*TEXT PROVIDED:*
□ □ □ □ □ □ □

Enter Gus and Company’s shoe and leather repair shop and you may notice a man working behind the front counter. Depending on the day, this man might be patiently stitching a bag,laboring over a zipper or reconstructing a shoe.
Slightly rumpled in appearance with glasses defying gravity from their perch at the base of his nose, this man’s identity is heralded by the protective apron he wears that reads, “Tony, Master Cobbler”.
Tony Verile, has been an intergral part of Gus and Company staff for decades.
Meeting him, you feel as if you are being introduced to master cobber/craftsman from days gone by. Watching him work you realize this man personifies his cobbler title as evidenced by the meticulous handiwork he accomplishes on leather projects large and small.
Gus and Company Owner, Greg Vaccaro, acknowledges the continued success
of his repair shop is due in great part to the talents of staff members, like Tony. At the same time, it is clear from the easy-going interaction between owner and employee,Tony not only serves as one of Greg’s most trusted craftsman, he is a valued friend as well.
In-between filming video interviews, I watched Tony move through his work day. Without pause, he fielded leather repairs with what seemed like innate instinct as much as learned craft. His talent reminded me that these days, accomplished craftsman are not always the standard in such businesses, between the evolution of computerized machines and the advent of low-cost leather goods, easier to trash than repair.
While Gus and Company is far from a museum setting, watching Tony work was like witnessing an artist in motion.

□ □ □ □ □ □ □

Items in a dataset
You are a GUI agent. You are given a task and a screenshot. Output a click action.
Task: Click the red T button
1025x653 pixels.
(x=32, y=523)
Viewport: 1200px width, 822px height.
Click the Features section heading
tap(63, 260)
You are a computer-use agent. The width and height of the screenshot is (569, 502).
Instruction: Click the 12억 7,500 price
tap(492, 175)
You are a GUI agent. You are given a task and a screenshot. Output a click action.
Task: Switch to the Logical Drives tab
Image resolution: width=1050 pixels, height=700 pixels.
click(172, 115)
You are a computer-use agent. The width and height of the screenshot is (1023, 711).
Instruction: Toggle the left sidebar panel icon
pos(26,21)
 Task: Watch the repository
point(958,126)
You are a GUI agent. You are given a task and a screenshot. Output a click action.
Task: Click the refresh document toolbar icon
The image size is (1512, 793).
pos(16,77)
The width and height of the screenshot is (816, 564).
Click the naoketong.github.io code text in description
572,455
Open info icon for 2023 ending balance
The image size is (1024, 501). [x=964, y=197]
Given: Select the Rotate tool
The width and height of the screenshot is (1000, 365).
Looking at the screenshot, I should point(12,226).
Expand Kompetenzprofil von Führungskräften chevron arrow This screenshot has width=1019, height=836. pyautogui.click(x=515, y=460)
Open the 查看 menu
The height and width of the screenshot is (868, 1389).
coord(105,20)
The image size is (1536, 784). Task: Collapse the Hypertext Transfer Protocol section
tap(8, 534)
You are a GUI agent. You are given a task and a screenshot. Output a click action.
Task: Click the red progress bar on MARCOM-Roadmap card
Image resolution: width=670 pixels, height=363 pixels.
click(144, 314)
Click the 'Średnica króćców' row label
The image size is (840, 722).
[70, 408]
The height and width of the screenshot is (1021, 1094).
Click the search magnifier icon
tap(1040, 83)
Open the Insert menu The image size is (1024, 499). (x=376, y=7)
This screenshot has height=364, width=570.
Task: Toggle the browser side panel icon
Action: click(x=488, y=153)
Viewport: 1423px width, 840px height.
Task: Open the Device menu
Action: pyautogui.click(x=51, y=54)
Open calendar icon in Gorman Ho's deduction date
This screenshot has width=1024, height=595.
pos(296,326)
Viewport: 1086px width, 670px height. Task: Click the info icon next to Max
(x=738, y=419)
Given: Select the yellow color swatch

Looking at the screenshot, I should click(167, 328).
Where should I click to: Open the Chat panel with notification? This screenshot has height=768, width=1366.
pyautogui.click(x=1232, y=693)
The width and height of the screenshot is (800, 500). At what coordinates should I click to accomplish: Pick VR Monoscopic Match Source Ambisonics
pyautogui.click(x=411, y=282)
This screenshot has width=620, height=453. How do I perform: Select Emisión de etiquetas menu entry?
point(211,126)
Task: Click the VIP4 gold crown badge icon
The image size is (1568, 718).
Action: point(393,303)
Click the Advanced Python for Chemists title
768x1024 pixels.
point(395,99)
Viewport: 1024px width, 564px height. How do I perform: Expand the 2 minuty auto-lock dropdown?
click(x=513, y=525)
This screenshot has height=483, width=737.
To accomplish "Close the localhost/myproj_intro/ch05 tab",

□ □ □ □ □ □ □

*TASK 1:* Reproduce the passage of the cobbler profile above, starting at the words "Gus and Company Owner, Greg" and ending after "friend as well.".
*TASK 2:* In the cobbler profile, what words appear on the apron Tony wears?

*RESPONSE 1:*
Gus and Company Owner, Greg Vaccaro, acknowledges the continued success
of his repair shop is due in great part to the talents of staff members, like Tony. At the same time, it is clear from the easy-going interaction between owner and employee,Tony not only serves as one of Greg’s most trusted craftsman, he is a valued friend as well.

*RESPONSE 2:* "Tony, Master Cobbler"